Esperanza’s long-dead great-grandmother married unwillingly and
spent her whole life sitting sadly by her window. Four women in
Esperanza’s neighborhood are trapped in their apartments—Mamacita, Rafaela,
Minerva, and Sally. They sit by their windows all day and look down
onto the street. The group makes up a kind of community, but these
women cannot communicate, and each keeps to her place without much
complaint. Esperanza is determined not to become a woman sitting
by a window, and she understands there is something amiss among
the women in her world. Eventually, she tries to help by supporting
women when she can.
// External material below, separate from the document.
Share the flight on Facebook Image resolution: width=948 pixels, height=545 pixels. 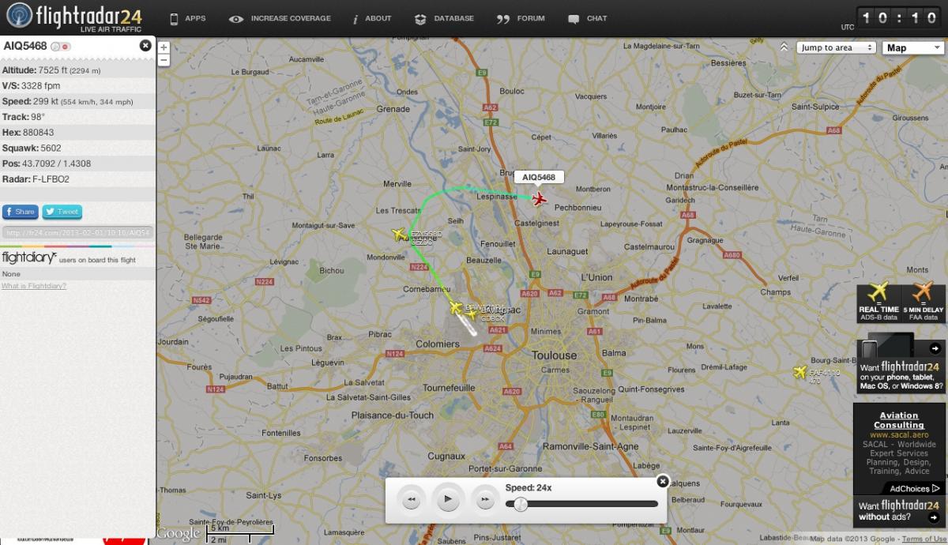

For now, however, the women represent a disturbing
failure: that of the more liberated women to help their confined
and unhappy neighbors. Symbols
Symbols are objects, characters, figures, or colors
used to represent abstract ideas or concepts.
Shoes
Shoes in The House on Mango Street frequently
evoke images of sex and adult femininity, and for Esperanza they
illustrate the conflict she feels between her emerging sexual attractiveness
and her desire for independence. Esperanza makes the connection
between shoes and sex for the first time when she, Lucy, and Rachel
try on high-heeled shoes a neighbor gives them. The shoes transform
their scarred, childish feet and legs into long, slim women’s legs,
and what began as a childhood game of dress-up becomes something
more dangerous, as male neighbors ogle them hungrily. That afternoon, they
are happy to abandon the shoes, claiming they are bored with them.
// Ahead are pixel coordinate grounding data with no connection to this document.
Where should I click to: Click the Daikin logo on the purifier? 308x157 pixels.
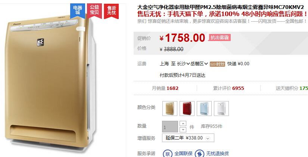(40, 43)
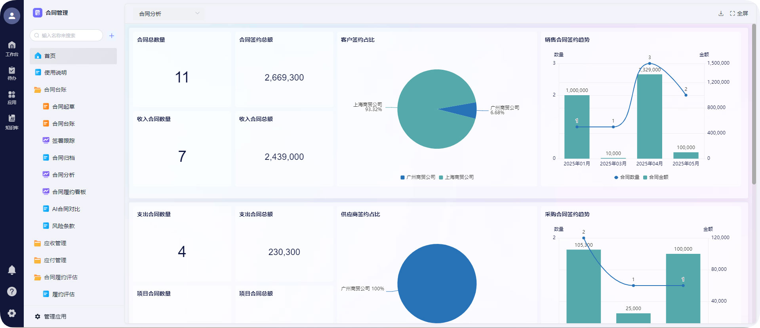Open the 合同履约看板 menu item
The height and width of the screenshot is (328, 760).
pyautogui.click(x=69, y=192)
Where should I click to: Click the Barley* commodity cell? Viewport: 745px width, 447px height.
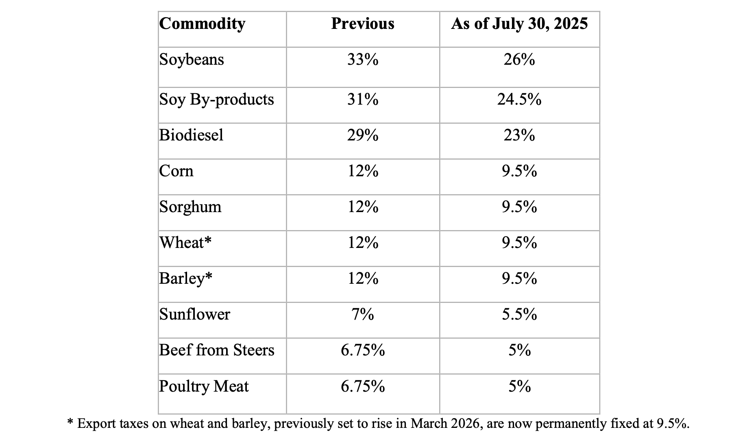click(186, 278)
For the moment, Esperanza can smoothly shed her new sexual attractiveness
and become a child again.
When shoes appear again, Esperanza can’t discard them
so easily. When Esperanza attends a dance and wears brown saddle
shoes with her pretty new dress, she is almost paralyzed with embarrassment
and self-consciousness. Men ask her to dance, and she wants to dance,
but she wants more to hide her worn-out little-girl shoes. Though
she eventually dances with her uncle and relishes the stares of
a boy, she is aware of her clunky shoes the entire time. When Esperanza
wants to befriend Sally, who is sexually mature, she describes Sally’s
black suede shoes and wonders if she can convince her mother to
buy her a similar pair. When Sally abandons Esperanza in the monkey
garden in order to fool around with boys, Esperanza thinks her own
feet look foreign. Finally, in Esperanza’s vision of her dream house,
her shoes are beside the bed, suggesting that she does have or will
have some measure of control over her own sexuality, if only in
her imagination. Trees
Esperanza expresses respect and admiration for trees throughout The
House on Mango Street, and her affection stems from her
identification with their appearance, resilience, and independence.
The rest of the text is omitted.